EXERCISE TASK: Please pick out every line of the listing that contains the word "perform" and copy each one.
□ □ □ □
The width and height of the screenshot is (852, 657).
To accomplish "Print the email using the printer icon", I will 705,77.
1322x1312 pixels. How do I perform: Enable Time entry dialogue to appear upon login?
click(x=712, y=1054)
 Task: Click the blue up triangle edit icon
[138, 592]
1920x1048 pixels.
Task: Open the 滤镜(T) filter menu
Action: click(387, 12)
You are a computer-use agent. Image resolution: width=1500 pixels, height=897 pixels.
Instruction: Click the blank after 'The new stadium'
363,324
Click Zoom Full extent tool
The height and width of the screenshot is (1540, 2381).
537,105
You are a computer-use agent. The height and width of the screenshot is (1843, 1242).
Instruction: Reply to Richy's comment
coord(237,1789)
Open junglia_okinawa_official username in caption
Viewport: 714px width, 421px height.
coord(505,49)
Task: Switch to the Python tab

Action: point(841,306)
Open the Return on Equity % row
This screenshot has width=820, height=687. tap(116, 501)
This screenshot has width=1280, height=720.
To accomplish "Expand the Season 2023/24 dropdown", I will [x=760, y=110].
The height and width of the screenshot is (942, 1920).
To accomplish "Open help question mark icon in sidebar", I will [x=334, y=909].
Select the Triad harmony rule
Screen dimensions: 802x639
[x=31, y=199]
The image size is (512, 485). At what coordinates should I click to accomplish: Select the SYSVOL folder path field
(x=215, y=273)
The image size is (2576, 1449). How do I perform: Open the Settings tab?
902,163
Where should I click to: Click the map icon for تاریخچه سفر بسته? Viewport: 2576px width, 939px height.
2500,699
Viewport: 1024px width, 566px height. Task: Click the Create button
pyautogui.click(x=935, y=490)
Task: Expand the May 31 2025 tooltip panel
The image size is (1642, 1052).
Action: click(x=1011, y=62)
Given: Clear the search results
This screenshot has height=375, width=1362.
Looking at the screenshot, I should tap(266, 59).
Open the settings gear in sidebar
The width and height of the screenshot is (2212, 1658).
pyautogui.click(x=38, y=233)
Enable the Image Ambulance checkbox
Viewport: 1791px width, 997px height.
□ □ □ □
WRITTEN RESPONSE:
1322x1312 pixels. How do I perform: Enable Time entry dialogue to appear upon login?
The image size is (2576, 1449). How do I perform: Open the Settings tab?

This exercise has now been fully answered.